Toda a ação usa meios, e existe um meio primário para a ação, mesmo que você 
não use nenhum meio externo pelo menos este é usado, ele é chamado de 
corpo, praxeologicamente falando. Qualquer pessoa, para que possa agir, para 
que possa decidir, e para que possa decidir se concorda ou não com um 
argumento de forma autônoma utiliza pelo menos este meio. Consequentemente 
qualquer uso deste meio, do corpo, por outra pessoa contra a sua vontade a 
impede de argumentar, pois um mesmo meio não pode ser usado por mais de 
uma pessoa para fins conflitantes. Por isso a argumentação é apenas possível 
com o respeito mútuo dos envolvidos ao direito de propriedade dos outros sobre 
seus corpos, a auto propriedade, pois caso violassem este direito, controlando o 
corpo do outro, impediriam a argumentação. Daí vem o fato de todas as pessoas 
numa argumentação fazerem a pressuposição da validade do direito de auto 
propriedade, não podendo argumentar contra ele sem que caiam numa 
contradição performativa, e é daí que vem a influência da Praxeologia na 
fundamentação do direito de auto propriedade. 
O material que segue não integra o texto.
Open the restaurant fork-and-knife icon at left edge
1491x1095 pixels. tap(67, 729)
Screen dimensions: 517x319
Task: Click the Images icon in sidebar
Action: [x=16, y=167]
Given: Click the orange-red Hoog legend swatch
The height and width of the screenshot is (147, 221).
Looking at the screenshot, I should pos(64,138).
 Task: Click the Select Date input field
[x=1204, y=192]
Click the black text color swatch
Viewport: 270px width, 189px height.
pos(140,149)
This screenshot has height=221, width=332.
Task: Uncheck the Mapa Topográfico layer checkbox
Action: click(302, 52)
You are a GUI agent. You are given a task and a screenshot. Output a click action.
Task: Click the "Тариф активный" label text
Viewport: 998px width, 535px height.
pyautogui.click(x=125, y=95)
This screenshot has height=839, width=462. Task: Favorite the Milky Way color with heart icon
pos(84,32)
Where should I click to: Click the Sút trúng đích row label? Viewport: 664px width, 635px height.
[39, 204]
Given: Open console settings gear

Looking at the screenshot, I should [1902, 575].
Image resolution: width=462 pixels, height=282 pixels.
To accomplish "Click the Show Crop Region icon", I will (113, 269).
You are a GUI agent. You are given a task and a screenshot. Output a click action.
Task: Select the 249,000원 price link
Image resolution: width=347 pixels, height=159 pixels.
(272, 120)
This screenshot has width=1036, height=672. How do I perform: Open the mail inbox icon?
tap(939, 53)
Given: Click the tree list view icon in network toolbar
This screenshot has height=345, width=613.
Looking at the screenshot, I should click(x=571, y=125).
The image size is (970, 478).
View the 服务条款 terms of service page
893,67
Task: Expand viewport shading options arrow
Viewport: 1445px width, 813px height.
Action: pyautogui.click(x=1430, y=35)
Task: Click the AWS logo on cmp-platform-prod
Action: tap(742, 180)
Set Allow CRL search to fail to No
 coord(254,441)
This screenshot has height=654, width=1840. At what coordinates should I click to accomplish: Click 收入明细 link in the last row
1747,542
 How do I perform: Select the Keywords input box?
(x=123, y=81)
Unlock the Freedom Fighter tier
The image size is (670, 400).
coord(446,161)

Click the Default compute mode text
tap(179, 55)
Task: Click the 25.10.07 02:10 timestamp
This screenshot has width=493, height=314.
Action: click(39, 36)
Lembrando que auto propriedade e controle do corpo são coisas diferentes, a 
auto propriedade é um direito, que exclui os outros do direito de controlar seu 
corpo contra sua vontade, algo diferente do simples controle do corpo, que 
ocorre e existe naturalmente. 
 Mas humanos precisam também controlar outros meios do ambiente para que 
possam sobreviver, e a partir do momento no qual se apropriam de um destes 
meios usando-o pela primeira vez - ou seja, empregando-o para algum fim antes 
de qualquer outra pessoa, fazendo o homesteading - ou recebendo o título de 
propriedade dele de outra pessoa - em ambos os casos criando o elo objetivo 
com o meio, eles devem ganhar direito de propriedade, que confirme foi 
demonstrado anteriormente, deve ser definitivo.